Rats!!
Editor's Note: Commedienne Pam Stone writes her column for The Tryon Daily Bulletin twice each month from her office in the "Unabomber Shack" on her Gowensville farm. Want a chance to respond to this column? Go to Pam’s blog at www.tryondailybulletin.com.
Paul and I are fortunate enough to have "Depression era," European, parents who have always warned, "If you can't buy it with cash, then you shouldn't buy it."
'Nuff said. With the exception of a mortgage, I try my very best not to finance anything. Even in a High School economics class, we were shown how many thousands of dollars more a car costs when you finance it instead of paying for it upfront. Later on I learned that a new car depreciates nearly 30% the moment you drive it off the car lot. Truthfully, I've never owned a new car in my life. And I always pay cash.
I say all of this to give myself some sort of self-righteous superiority while admitting that, therefore, it's a big deal if Paul and I are driving a car that was manufactured in the same decade in which we are actually living. Right now, our newest car is a 1998 Honda. It looks quite good: no dings, a few scratch marks from Bonnie and Rosie leaping against the driver's door (wretched curs) and just a little sap from parking under the Pin Oak trees. Having just turned 140,000 miles, we figure we've easily another 60,000 miles before we have any sort of trouble. The fact that we live four miles from town and, frankly, never go anywhere, means the odometer will turn 200,000 miles in the spring of 2018. We can rest easy in the reliability of our little car.
Or so we thought.
Driving my mother back from a recent doctor's appointment, I noticed the air conditioning wasn't as effective as usual. There also seemed to be a weird vibration occurring when I depressed the accelerator as it labored up hills. I met Paul at home with the awful news: "Pepe is unwell."
Yes, Pepe. Well, don't you name your car? Our others are Arnold, the dually, and Sammy, my beloved 1992 Isuzu Trooper that has been parked near where the woods skirt our property for around two years, now. We named Sammy after our favorite Thai restaurant in Los Angeles. The employees always picked up the phone with such exuberance when we called to place an order for delivery: "Hello, Sammyyyyyyyyy's!"
This flourish, naturally, was aped by both Paul and I when we would discuss what we wanted for dinner: "Do you want Greek, sushi, or should we call Sammyyyyyyy's?" And even though the Trooper is Japanese and not Thai, it just seemed to fit. It's a blessing we don't have children. We might have named our first, Subway.

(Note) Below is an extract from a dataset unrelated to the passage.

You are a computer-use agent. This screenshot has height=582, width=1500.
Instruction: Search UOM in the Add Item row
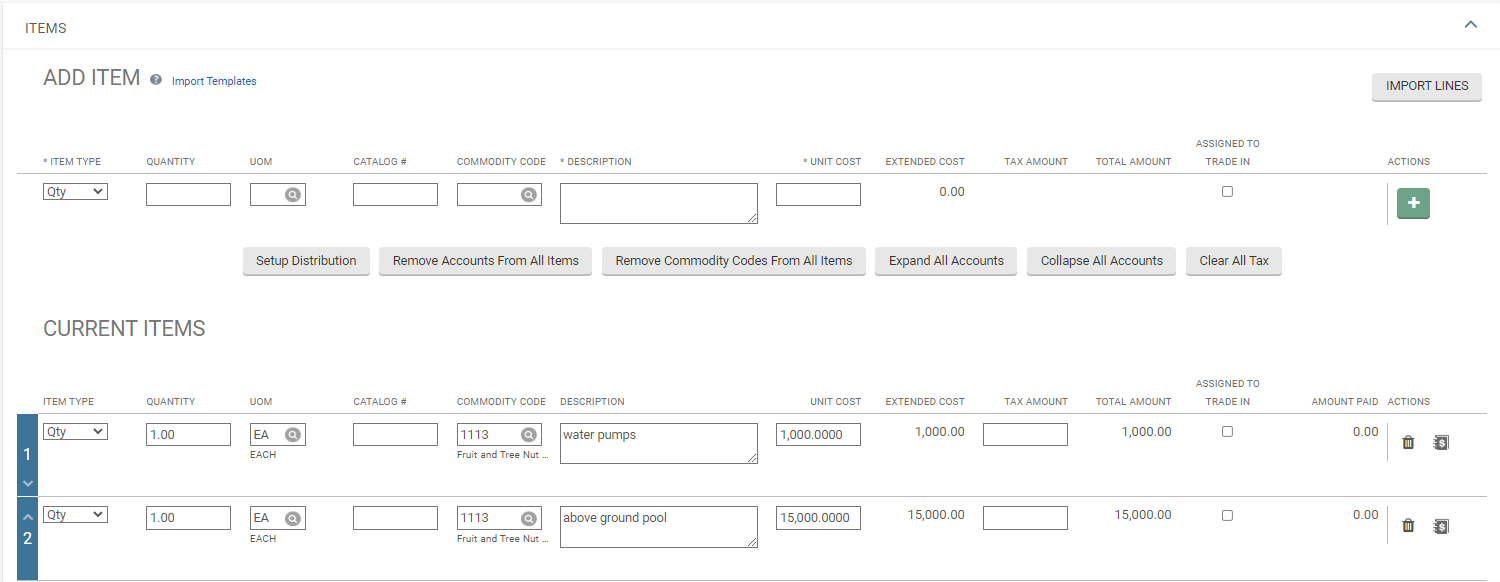292,195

So Pepe, after a fruitless administration of cold compresses and Vick's Vapo Rub, was admitted to Stott's Garage overnight, for observation. The list of potential problems plagued our sleep: "Transmission, timing belt, valve job........." Any unexpected cost also means Paul has to put off getting a new table saw, again, until next month.

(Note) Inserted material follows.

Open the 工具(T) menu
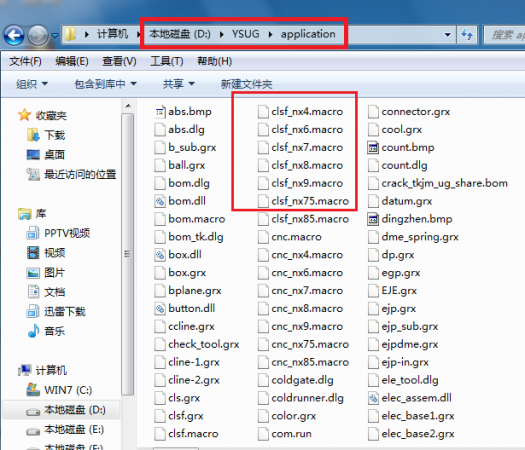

At 8 a.m. sharp, the phone jangled. Paul and I eyed each other nervously. Surely they would have called during the night, if..... if......
Paul snapped up the receiver barked into it several times before slamming it down and rushing out of the room.

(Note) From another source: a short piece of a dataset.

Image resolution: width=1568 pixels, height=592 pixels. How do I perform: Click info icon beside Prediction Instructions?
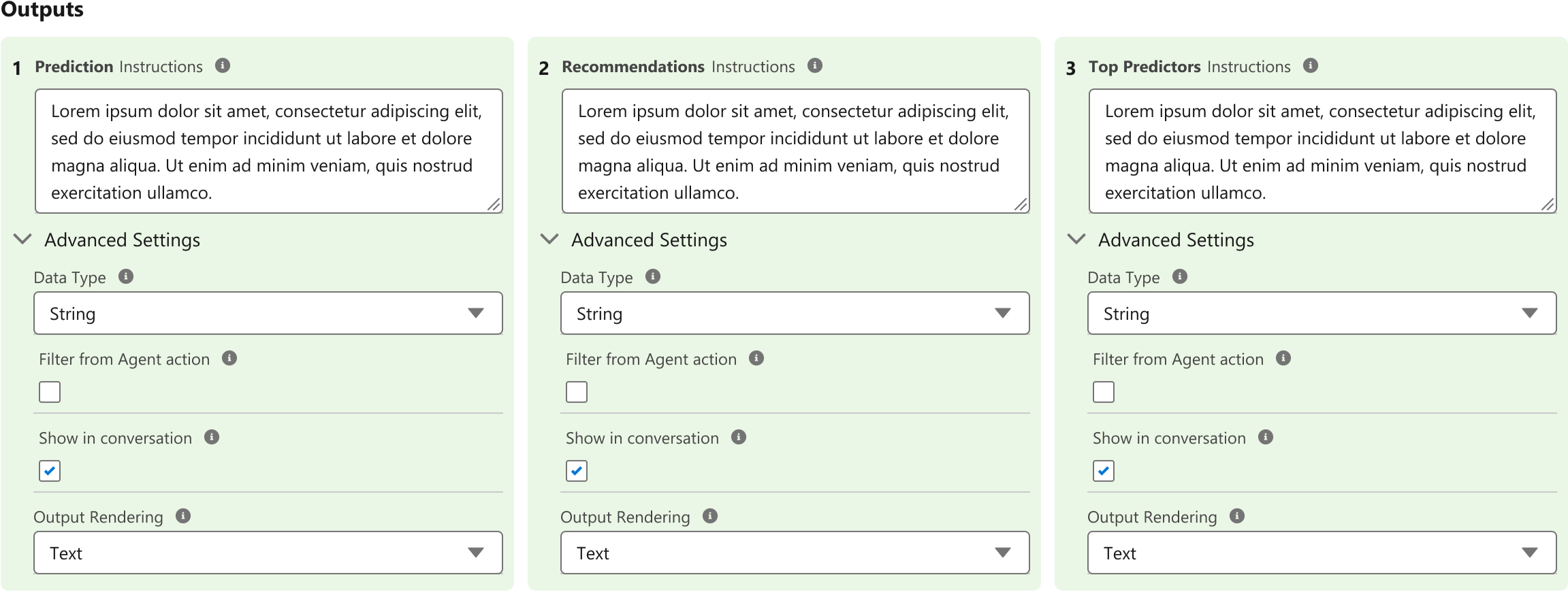223,66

"What is it? What is it?!" I cried.
"Wrong phone!" he yelled from his office. "It's my cell phone that's ringing."
Connecting just in time with Stott's, we were given the unexpected news. It wasn't the transmission, timing belt or valves.
It was a rat nest.
Rats, not mice, but rats, had built the equivalent to Trump Tower beneath the water pump. Evidently, another rat had begun an offshoot to White Oak Plantation near the fan belt. Well, you know Polk County: they'll approve anything. I'm terrified their next move will be to annex Sammy.
So all's well that ends well. And I can't really blame the rats. We love Pepe, too.